Default poster 1The Korean economic miracle came to an abrupt halt in 1997. In an event the media labelled “the day of national humiliation”, the Korean government went to the IMF for a bailout in order to avoid bankruptcy. So, what went wrong? Choi Kook-hee’s Default (국가부도의 날, Gukga-budo-eui Nal) looks back at the fateful seven days before the country would go bust, asking serious questions about why it found itself in this position and why it chose to opt for external assistance rather than fix its own problems. The answer is, as always, a mix of disaster capitalism, incompetency, and a healthy disinterest in the lives of the less well off.
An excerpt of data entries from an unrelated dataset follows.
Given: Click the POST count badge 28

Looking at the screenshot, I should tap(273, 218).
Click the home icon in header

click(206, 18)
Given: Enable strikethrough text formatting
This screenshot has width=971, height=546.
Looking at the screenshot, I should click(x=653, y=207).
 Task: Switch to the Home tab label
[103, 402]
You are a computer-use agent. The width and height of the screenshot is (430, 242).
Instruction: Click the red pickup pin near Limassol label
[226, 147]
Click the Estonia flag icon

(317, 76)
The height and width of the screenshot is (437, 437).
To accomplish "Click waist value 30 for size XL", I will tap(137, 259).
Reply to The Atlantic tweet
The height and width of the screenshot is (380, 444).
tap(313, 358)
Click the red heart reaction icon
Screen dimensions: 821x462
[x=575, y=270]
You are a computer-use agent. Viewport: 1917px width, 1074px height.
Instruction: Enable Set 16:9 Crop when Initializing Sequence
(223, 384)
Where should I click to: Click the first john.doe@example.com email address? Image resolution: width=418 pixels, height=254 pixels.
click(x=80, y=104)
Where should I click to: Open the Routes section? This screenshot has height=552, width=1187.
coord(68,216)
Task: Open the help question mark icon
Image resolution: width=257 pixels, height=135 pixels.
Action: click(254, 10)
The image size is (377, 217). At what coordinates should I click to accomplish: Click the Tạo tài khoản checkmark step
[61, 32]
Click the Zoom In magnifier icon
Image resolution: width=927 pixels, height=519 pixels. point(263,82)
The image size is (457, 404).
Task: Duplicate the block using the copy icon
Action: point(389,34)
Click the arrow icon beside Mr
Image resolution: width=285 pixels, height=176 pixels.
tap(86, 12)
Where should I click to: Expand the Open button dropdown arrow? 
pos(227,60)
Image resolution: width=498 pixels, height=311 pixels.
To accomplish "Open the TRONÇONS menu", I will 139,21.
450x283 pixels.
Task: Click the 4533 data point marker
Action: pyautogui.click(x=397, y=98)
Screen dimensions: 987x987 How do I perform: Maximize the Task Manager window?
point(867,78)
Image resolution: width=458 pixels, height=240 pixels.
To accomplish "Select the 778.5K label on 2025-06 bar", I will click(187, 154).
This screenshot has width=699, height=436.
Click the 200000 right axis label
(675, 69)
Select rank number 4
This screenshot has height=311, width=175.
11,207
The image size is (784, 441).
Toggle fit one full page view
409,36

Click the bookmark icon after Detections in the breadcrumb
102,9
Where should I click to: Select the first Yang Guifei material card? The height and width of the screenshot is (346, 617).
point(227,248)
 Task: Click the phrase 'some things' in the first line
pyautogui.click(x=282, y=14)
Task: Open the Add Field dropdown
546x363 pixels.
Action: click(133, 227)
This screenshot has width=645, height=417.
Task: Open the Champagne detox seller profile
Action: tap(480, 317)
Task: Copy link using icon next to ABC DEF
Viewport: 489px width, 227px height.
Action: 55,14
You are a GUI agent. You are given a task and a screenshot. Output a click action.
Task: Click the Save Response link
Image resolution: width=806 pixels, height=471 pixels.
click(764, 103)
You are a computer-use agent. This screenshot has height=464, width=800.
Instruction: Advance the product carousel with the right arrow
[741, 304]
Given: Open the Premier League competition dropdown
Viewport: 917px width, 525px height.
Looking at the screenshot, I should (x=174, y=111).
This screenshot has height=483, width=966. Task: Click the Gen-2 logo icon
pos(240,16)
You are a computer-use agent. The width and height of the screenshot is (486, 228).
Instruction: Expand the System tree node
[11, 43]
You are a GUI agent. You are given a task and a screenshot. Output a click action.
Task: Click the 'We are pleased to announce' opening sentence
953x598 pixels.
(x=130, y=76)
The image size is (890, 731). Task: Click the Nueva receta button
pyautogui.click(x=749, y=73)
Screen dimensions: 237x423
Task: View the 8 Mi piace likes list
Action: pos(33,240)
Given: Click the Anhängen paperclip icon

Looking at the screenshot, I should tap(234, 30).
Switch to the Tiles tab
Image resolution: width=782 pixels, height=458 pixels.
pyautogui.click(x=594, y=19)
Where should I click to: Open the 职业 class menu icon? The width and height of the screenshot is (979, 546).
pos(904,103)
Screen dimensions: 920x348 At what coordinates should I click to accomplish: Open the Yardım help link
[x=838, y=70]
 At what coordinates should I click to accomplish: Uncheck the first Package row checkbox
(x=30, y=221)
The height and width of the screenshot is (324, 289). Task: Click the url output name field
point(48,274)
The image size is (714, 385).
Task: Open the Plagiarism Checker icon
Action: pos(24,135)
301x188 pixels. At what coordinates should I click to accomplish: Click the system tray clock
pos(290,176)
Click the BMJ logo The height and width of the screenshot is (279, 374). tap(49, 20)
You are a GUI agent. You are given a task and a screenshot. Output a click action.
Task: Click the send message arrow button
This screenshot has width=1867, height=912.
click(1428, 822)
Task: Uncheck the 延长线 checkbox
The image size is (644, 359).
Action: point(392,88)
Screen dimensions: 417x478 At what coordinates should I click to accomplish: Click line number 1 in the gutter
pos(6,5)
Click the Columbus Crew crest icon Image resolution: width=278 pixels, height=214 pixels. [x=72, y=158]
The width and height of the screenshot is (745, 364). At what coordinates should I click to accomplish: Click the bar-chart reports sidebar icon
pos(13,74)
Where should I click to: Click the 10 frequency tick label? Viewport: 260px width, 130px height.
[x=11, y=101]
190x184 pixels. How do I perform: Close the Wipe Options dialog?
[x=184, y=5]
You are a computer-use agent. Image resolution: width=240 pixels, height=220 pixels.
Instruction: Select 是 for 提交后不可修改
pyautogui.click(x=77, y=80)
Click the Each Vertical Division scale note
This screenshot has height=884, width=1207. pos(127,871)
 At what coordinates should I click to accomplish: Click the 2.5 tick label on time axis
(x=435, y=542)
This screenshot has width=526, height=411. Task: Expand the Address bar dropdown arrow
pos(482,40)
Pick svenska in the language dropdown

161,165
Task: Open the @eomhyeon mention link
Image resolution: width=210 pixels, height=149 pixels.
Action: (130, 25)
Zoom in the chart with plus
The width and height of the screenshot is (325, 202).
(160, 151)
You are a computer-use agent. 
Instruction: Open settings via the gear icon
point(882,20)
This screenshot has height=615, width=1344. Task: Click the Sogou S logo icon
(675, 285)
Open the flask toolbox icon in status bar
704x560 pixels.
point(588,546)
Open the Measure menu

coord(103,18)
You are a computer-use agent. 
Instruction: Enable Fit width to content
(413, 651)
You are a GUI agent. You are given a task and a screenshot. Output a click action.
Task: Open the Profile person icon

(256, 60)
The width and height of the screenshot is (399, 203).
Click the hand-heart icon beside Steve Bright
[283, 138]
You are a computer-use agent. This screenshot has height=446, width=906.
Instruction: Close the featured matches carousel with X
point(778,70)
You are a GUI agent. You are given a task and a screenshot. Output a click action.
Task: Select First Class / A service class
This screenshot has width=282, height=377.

As if to signal its hubris, the Korea of 1997 is busy celebrating its accession to the OECD and emergence on the world stage as a major player, escaping post-war austerity once and for all. Young Koreans have embraced consumerism with gusto. Luxury goods and foreign travel are becoming increasingly popular with the government insisting everything is on the up and up. However, listeners to Son Sook’s Woman’s Era are telling a different story – cafes not getting customers, businesses going under, people not getting paid. With the Asian Financial Crisis mounting, the Korean Won is being hit hard and the government does not have the reserves to cover its debts. A high ranking Bank of Korea official, Si-hyun (Kim Hye-soo), has concluded that the nation has one week to find a solution before everything comes to a grinding halt.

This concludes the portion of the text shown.